On April 14, 1861, the forces of the southern Confederacy fired on South Carolina's Fort Sumter, initiating the American Civil War. The following year, President Abraham Lincoln issued the Emancipation Proclamation, abolishing slavery in the Confederate States as of January 1, 1863. On April 5, 1865, Confederate General Robert E. Lee surrendered at Appomattox, Virginia, effectively ending the war. In December of that year, the Thirteenth Amendment to the United States ' Constitution was ratified, outlawing slavery throughout the nation.
Canadian feelings generally favoured the northern states because of the strong and widespread sentiment against slavery. After the Civil War, some ex-slaves returned to their families and the warmer climes of the southern states. This second exodus decreased the population of African-Canadian communities. Later, immigrants from the West Indies augmented these populations.
During the first 60 years of the nineteenth century, groups of pro-British African-Americans and escaped slaves migrated from the United States and formed their own communities in parts of Upper Canada (now Ontario).
Black communities flourished in Amherstburg, Essex County, Collingwood, Grey County, Chatham, Dawn (Dresden), Haldimand County, Hamilton, Wilberforce (Lucan), Niagara Falls, Elgin (North Buxton Township), Kent County, St. Catharines, Toronto, York County, Windsor, Oxford County, Woodstock and Brantford.
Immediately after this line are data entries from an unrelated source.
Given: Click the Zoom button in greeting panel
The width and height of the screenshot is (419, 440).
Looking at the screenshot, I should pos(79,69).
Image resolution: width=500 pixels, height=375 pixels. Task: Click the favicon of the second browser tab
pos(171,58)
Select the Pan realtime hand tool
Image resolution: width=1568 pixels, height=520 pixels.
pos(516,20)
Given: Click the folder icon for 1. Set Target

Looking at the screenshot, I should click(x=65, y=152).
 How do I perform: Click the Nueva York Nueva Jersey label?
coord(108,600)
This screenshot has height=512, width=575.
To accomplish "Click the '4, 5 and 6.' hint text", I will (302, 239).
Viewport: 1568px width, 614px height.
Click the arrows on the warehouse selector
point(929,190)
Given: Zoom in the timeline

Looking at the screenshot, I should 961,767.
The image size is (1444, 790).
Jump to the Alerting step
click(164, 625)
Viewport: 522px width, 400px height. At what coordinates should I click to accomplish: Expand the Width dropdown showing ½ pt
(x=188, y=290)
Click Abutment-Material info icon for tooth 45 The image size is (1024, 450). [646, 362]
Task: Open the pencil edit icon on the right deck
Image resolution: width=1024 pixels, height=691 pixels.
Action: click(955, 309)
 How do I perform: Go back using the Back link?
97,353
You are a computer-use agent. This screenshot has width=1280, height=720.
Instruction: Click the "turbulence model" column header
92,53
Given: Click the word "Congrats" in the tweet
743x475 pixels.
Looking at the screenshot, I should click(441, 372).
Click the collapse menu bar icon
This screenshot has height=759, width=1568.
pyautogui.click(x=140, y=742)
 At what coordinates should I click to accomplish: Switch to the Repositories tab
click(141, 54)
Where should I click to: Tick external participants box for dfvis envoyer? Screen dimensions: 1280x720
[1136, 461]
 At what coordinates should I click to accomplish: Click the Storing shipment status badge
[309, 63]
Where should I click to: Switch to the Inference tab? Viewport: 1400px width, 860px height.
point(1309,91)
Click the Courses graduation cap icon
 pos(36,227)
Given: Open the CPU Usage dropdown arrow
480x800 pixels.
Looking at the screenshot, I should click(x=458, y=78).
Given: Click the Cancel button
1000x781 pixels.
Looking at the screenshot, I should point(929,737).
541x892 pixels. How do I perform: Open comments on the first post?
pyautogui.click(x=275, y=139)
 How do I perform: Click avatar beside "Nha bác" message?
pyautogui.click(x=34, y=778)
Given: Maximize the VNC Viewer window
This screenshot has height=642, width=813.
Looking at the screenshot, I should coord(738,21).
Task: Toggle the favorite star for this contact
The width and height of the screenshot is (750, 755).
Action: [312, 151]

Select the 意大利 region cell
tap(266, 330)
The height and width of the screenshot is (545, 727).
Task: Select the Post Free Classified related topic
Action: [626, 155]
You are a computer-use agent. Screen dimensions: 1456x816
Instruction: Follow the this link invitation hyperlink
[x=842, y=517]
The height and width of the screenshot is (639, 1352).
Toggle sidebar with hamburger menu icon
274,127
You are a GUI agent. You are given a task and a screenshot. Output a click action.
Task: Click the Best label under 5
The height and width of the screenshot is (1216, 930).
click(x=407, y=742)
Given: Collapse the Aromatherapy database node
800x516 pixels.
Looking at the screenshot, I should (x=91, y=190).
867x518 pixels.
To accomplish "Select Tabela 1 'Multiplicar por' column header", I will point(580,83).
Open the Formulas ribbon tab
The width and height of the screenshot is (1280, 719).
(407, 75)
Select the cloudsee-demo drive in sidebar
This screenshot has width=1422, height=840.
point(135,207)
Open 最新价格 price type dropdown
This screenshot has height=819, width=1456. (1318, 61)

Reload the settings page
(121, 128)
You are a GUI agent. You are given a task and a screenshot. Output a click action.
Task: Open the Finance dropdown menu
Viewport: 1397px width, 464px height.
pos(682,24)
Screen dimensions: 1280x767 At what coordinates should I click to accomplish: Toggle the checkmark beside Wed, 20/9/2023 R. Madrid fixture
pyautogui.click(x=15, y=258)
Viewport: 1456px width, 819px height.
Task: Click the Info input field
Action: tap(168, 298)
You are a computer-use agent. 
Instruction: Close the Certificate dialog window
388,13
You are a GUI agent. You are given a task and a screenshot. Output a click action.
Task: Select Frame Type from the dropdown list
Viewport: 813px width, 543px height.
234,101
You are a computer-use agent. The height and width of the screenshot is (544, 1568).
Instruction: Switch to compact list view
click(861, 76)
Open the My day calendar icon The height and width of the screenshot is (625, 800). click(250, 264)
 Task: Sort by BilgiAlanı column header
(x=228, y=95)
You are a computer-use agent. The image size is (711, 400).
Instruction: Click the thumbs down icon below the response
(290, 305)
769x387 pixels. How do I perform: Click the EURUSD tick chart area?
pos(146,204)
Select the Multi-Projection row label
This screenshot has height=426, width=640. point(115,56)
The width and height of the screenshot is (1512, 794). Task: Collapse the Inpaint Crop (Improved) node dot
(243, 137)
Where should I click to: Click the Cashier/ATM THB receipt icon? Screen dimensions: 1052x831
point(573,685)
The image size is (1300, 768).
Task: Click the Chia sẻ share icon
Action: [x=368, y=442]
We wish to remember the African-American-Canadian settlers who founded a community in the East Ward area of Brantford. There they built the British Methodist Episcopal Church, known today as S. R. Drake Memorial Church and formed their own school in the early 1830's when their children were barred from the common schools of the day. Today, the school no longer stands but the S. R. Drake Memorial Church reminds us all of the early black settlement along the Grand River.